Chi conosce i documenti e lo spirito del Concilio non esiterà a riconoscere in questi tre avverbi un’“aria di famiglia”. Potrei anche azzardarne una esplicitazione rovesciata: il compito di tenere insieme fede e storia non autorizza il cristiano ad agire superficialmente, ad accontentarsi di atteggiamenti evasivi, a considerarsi esonerato per principio dal dovere della competenza. In secondo luogo, non è un cristiano autentico chi pensa di salvare se stesso chiudendosi in modo autoreferenziale dentro il proprio gruppo e dimenticando l’appello conciliare all’unica famiglia umana. Infine il cristiano non deve lasciarsi accecare dalla miopia: guardare lontano è l’unico modo per restituire all’impegno storico la passione degli orizzonti aperti. “Oltre” è l’avverbio che aiuta a riconciliare tempo ed eternità. La responsabilità politica esige che si rispettino correttamente i valori interni alla dialettica democratica, senza però illudersi di poterla sospendere in un limbo neutrale. Entrare dentro, insieme, senza restarne prigionieri. Il cristiano è credibile quando rispetta l’intera gerarchia dei valori dell’umano e sa ordinarli secondo il grado positivo (oltre), comparativo (ulteriore) e superlativo (ultimo).

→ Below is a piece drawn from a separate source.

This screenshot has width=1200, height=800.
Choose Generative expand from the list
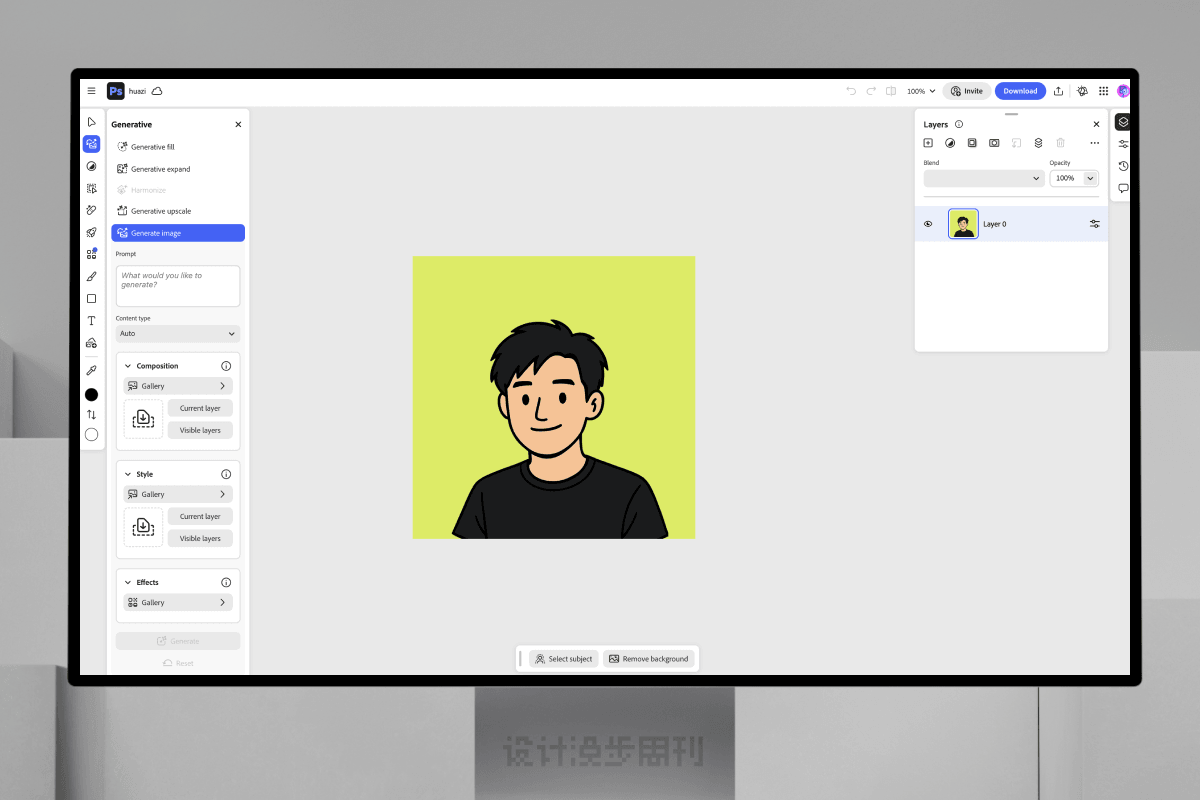[160, 169]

Luigi Alici presenterà il suo libro I cattolici e il paese (Morcelliana, Brescia 2012) nel corso dell'incontro "I cattolici e il paese. Quali passi avanti?" giovedì 30 maggio 2013, organizzato dall'Istituto "Jacques Maritain". Interverranno il presidente Luca Grion e la vicesindaco di Trieste - e aderente all'Ac - Fabiana Martini.